--- DATA PROVIDED ---

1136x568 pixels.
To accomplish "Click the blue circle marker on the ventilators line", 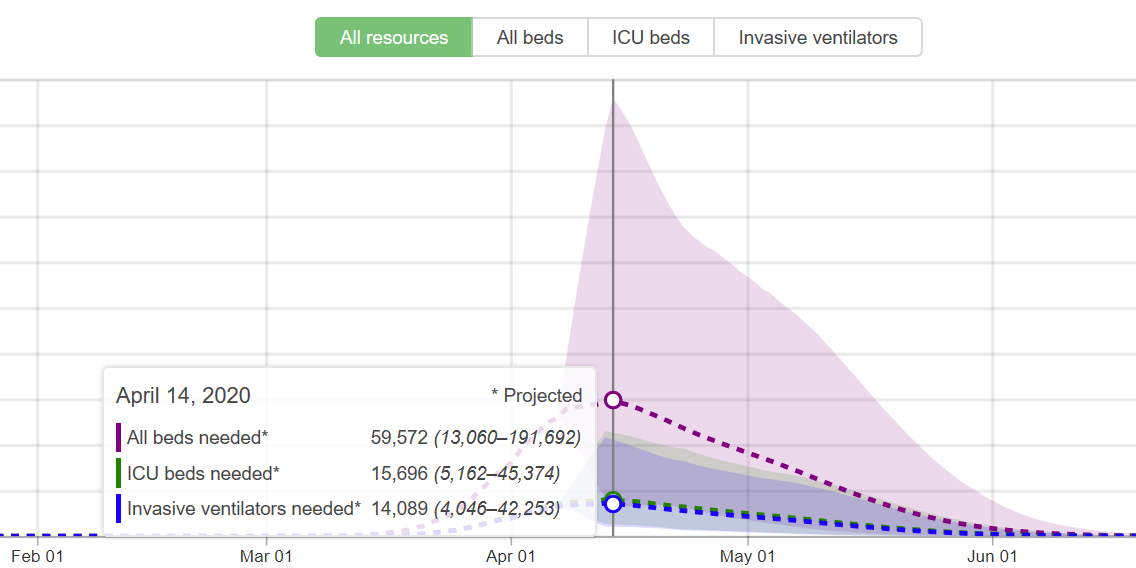I will tap(614, 504).
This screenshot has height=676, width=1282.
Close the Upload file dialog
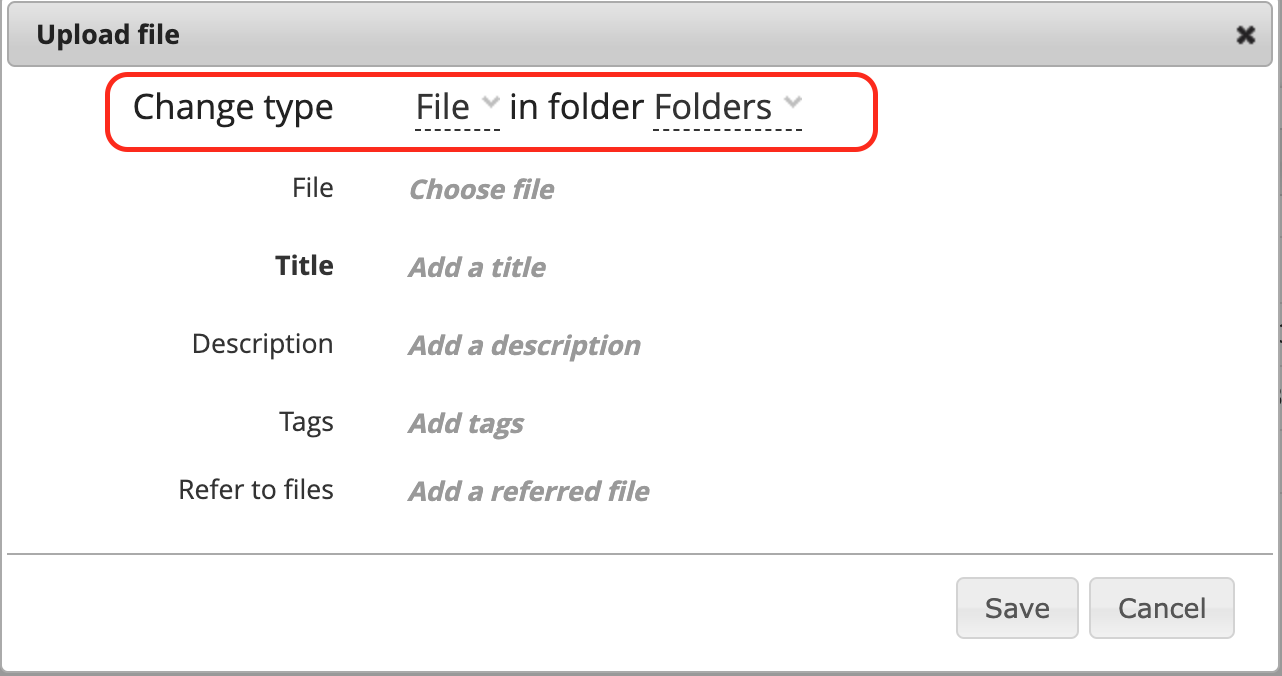coord(1245,36)
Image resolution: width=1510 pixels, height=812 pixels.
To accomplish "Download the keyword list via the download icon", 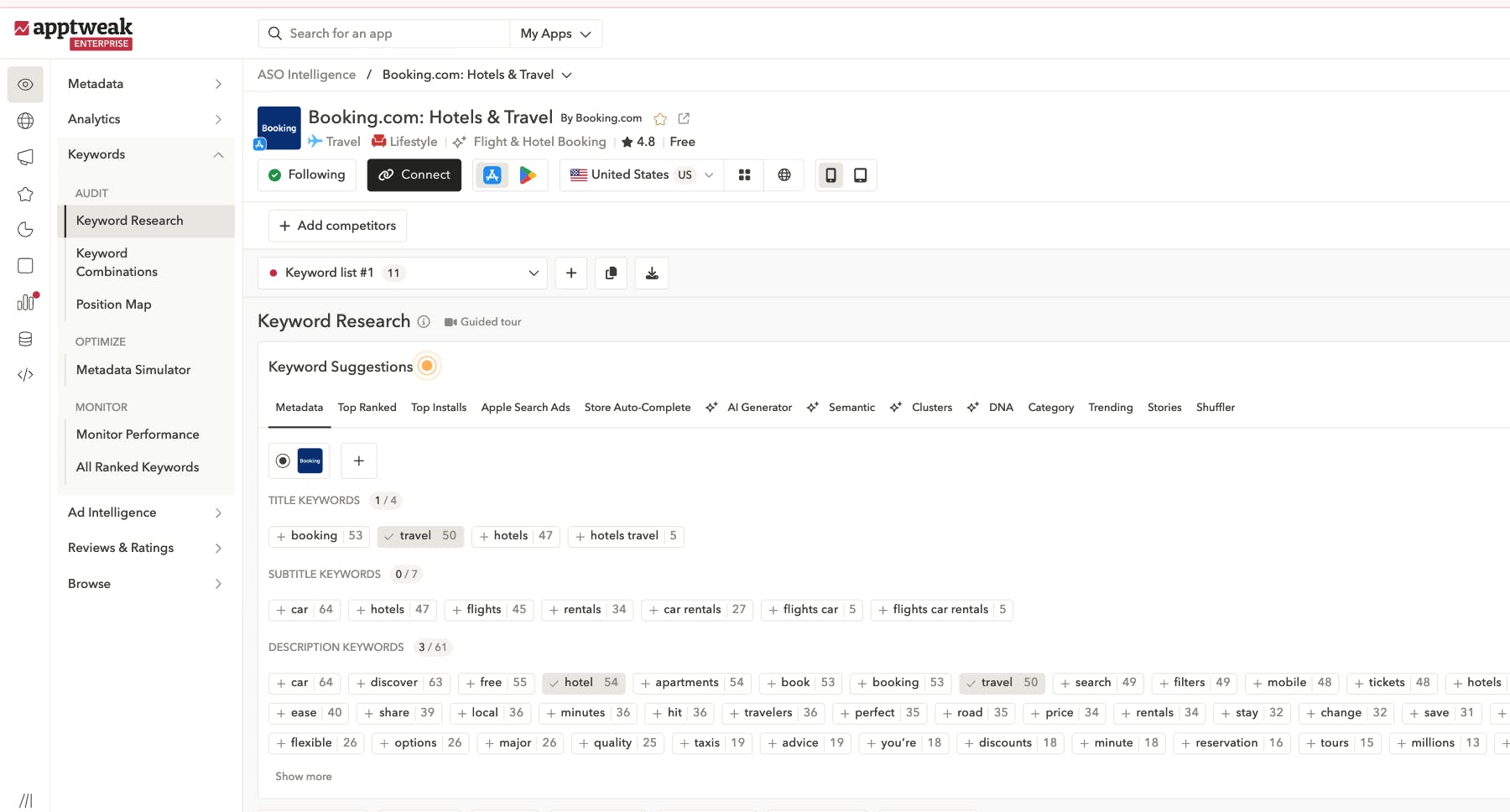I will point(651,273).
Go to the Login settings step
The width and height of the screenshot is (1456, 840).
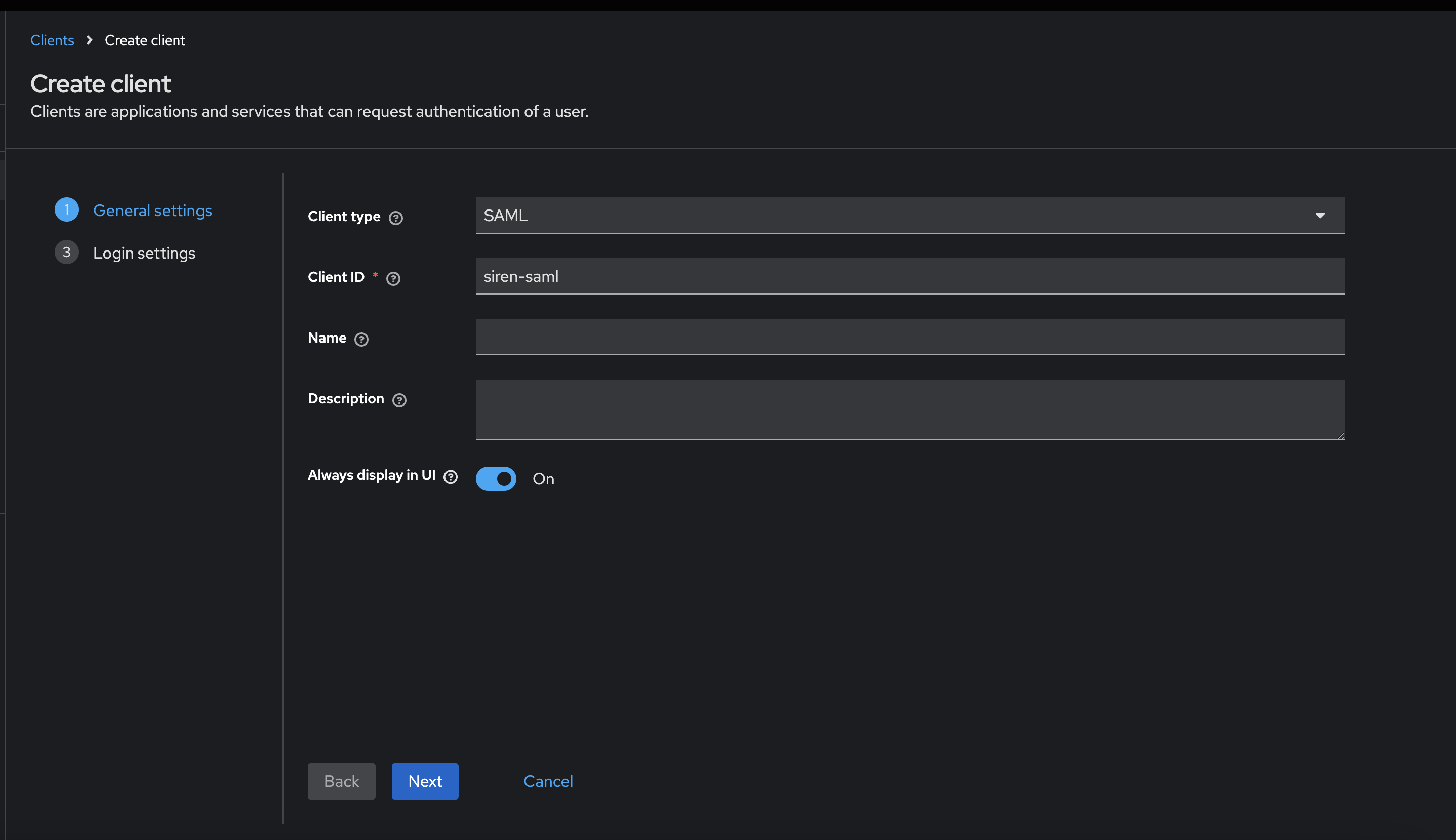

---

* **TASK DESCRIPTION**:
Lay out the lines of the data as a numbered list, from the line containing "Go to the Login settings step" through the end of the data, inclusive. Skip blank lines and omit the pictures.

* **EXPECTED OUTPUT**:
1. Go to the Login settings step
2. The width and height of the screenshot is (1456, 840).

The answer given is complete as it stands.